Consigna dada 1: Copia literalmente el fragmento de texto desde "Para mí la más" hasta "équivalente en espagnol?", ambos incluidos.

Fragmento de texto:

>>>

# Milieu (professionnel) / milieux



## maniman

*NUEVA PREGUNTA*​
bonjour à tous,

je cherche une façon de traduire "milieux échiquéen" en espagnol...


merci
maniman


----------



## FranParis

"milieux échiquéens" ou "milieux échiquéen"

El mundo ajedrezero?


----------



## maniman

merci.. je ne suis pas trop sûre...

c'est possible s'il y a d'autres suggestion...

encore merci...
maniman
xx


----------



## Gévy

Hola Maniman:

Además de mundo, podría ser:

- mundillo
- ámbito

Existe el adjetivo *ajedrecístico*: Perteneciente o relativo al juego de ajedrez (Gran Enciclopedia Larousse).

Besos,

Gévy


----------



## Domtom

-
O también, _el mundo de los escaques_.
-


----------



## denBosch

Hola.

Posibles traducciones:

- en el mundo del ajedrez
- en el mundillo del ajedrez
- en el ámbito ajedrecístico, en el ámbito exclusivo del ajedrez
- en los medios del ajedrez
- (atención a esta) en los mentideros del ajedrez (alude a rumores o noticias no confirmadas dentro del mundo del ajedrez).

Para mí la más útil en español es la primera, por su polivalencia (sustitúyase ajedrez por cualquier otro deporte o actividad y también sirve).


----------



## maellita

*NUEVA PREGUNTA*​
Bonjour!
Je voudrais savoir si l'expression "*milieu des affaires*" a une traduction équivalente en espagnol?
Merci d'avance!!
Voici une phrase de contexte si besoin est:
_Sur une échelle de 1 à 5, la défiance touche les partis politiques (4), le parlement et le milieu des affaires (3,7), la police et le système judiciaire (3,5), les médias et les impôts (3,3), perçus comme les plus pourris._


----------



## Domtom

-
¿Quizá el mundo de los negocios?

<<<

Filas mostradas:
>>>

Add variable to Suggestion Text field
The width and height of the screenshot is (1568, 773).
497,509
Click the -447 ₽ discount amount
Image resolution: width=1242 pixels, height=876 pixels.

<<<

Consigna dada 2: En las filas, actualiza las líneas desde la que contiene "Click the -447 ₽ discount amount" hasta el final, ambas incluidas, sustituyendo "discount" por "price" sin cambiar nada más. Entrega solo esas líneas.

Respuesta correcta 1:
Para mí la más útil en español es la primera, por su polivalencia (sustitúyase ajedrez por cualquier otro deporte o actividad y también sirve).


----------



## maellita

*NUEVA PREGUNTA*​
Bonjour!
Je voudrais savoir si l'expression "*milieu des affaires*" a une traduction équivalente en espagnol?

Respuesta correcta 2:
Click the -447 ₽ price amount
Image resolution: width=1242 pixels, height=876 pixels.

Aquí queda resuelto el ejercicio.